Hypostomus heraldoi

Scientific classification
- Kingdom: Animalia
- Phylum: Chordata
- Class: Actinopterygii
- Order: Siluriformes
- Family: Loricariidae
- Genus: Hypostomus
- Species: H. heraldoi
- Binomial name: Hypostomus heraldoi Zawadzki, C. Weber & Pavanelli, 2008

= Hypostomus heraldoi =

- Authority: Zawadzki, C. Weber & Pavanelli, 2008

Species of catfish

Hypostomus heraldoi is a species of catfish in the family Loricariidae. It is native to South America, where it occurs in the Corumbá River and Rio Grande basins in the upper Paraná River drainage in Brazil. It is typically found in turbid waters with a substrate composed of rocks with some amount of sand. It is known to be syntopic with other loricariid species in the genus Hypostomus, including Hypostomus ancistroides, H. denticulatus, H. iheringii, H. margaritifer, and H. regani. The species reaches 23.6 cm (9.3 inches) in standard length and is believed to be a facultative air-breather.

Collected data:
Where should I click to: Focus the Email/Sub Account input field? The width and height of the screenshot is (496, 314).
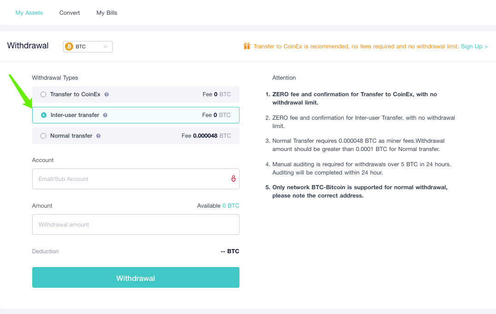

Parts of the exercise:
**A)** According to the article on Hypostomus heraldoi, in which river basins does this catfish occur?
**B)** Using the article on Hypostomus heraldoi, decide whether each statement agrees with it: (i) The species reaches 23.6 cm in standard length. (ii) The species is usually found in clear water. (iii) The species is known to share its habitat with H. regani.
**C)** Proceed with the article on Hypostomus heraldoi, picking up after its last sentence.

Set of answers:
**A)** It occurs in the Corumbá River and Rio Grande basins in the upper Paraná River drainage in Brazil.

**B)**
(i) Yes: "The species reaches 23.6 cm (9.3 inches) in standard length."
(ii) No: "It is typically found in turbid waters with a substrate composed of rocks with some amount of sand."
(iii) Yes: "It is known to be syntopic with other loricariid species in the genus Hypostomus, including Hypostomus ancistroides, H. denticulatus, H. iheringii, H. margaritifer, and H. regani."

**C)**
Hypostomus heraldoi was described in 2008 by Cláudio H. Zawadzki (of the State University of Maringá), Claude Weber, and C. S. Pavanelli (also of the State University of Maringá), alongside the aforementioned related and syntopic species H. denticulatus.

==Etymology==
The fish is named in honor of Brazilian ichthyologist Heraldo A. Britski, of the Universidade de São Paulo.